If anything, this positive line on protecting against the Omicron variant is apt to turn the market’s focus back to the monetary policy shift. After all, if Omicron isn’t going to be the pernicious force some first thought it could be, then economic activity should continue to run at a pretty healthy recovery pace that makes it clear the Fed’s policy rate should not be hanging out much longer at the zero bound.

It now seems all but certain that the Fed will announce a quickening of the taper at its FOMC meeting next week, such that its asset purchases will be ending in March or April next year.

The 2-yr note yield, which stood at 0.52% a month ago, is up to 0.70% this morning. The 10-yr note yield has hit 1.50%.

In another noteworthy piece of news, it sounds like Congress is on a path to raise the debt ceiling without any eleventh-hour drama. This will be done in a politically-minded way that enables Republicans in the Senate to avoid voting for the debt limit increase and Democrats in the Senate to vote in favor of a debt ceiling increase without using the reconciliation process.

The framework of this agreement was reported on yesterday. It didn’t really provide the stock market much of a boost, or really any boost at all, which suggested there was an expectation a deal of some kind would ultimately be reached to avoid a worst-case default scenario.

Even so, it’s reassuring for the market to know that this matter is looking more like a Grinch with a heart than a Grinch who stole Christmas.
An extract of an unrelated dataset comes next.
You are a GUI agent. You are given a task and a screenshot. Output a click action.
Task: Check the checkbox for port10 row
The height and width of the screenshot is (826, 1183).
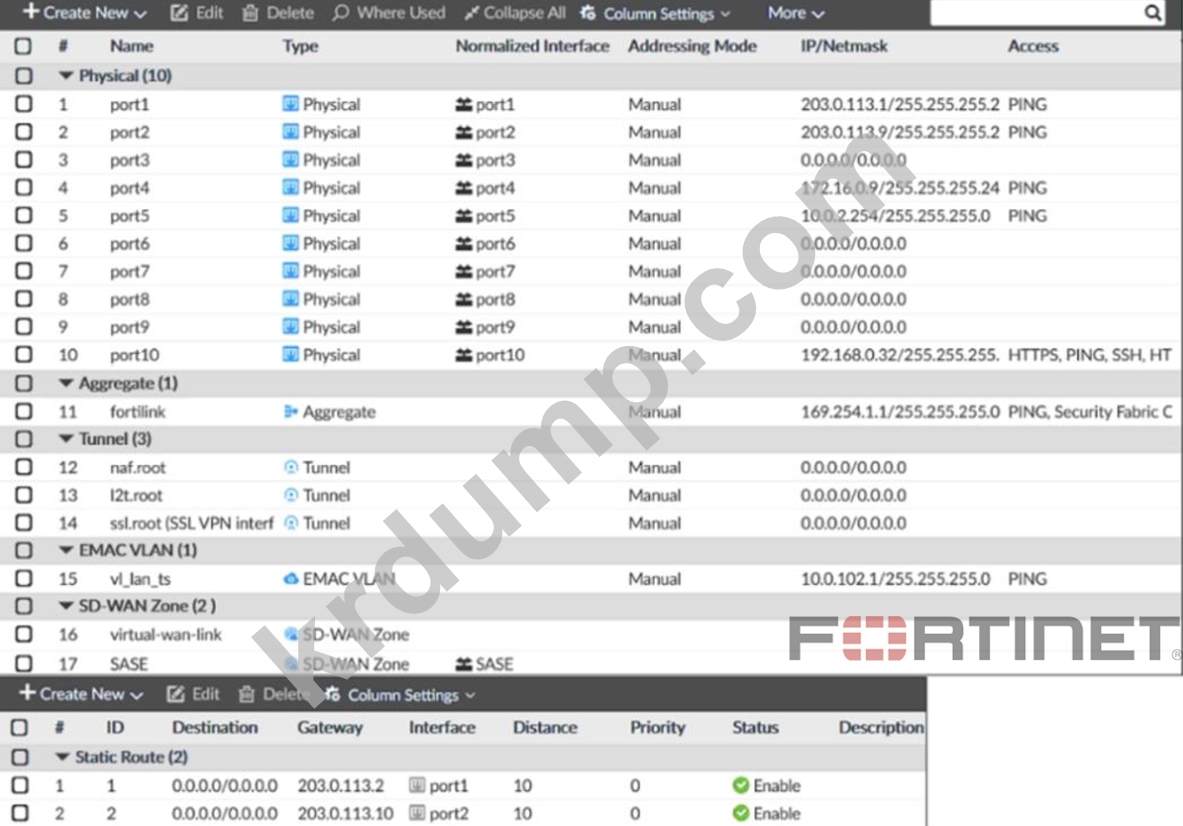[x=23, y=355]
Unfortunately, the latest report from Stitch Fix (SFIX) hasn’t been reassuring for its investors. SFIX is down 25% after the company reported weaker than expected active client growth for its fiscal first quarter and guided fiscal second quarter revenues well below consensus expectations. SentinelOne (S) is another post-earnings loser, trading down 13% despite posting better than expected third quarter results and fourth quarter guidance.

Toll Brothers (TOL) and PagerDuty (PD), on the other hand, are up 1.1% and 9.8%, respectively, following their earnings results.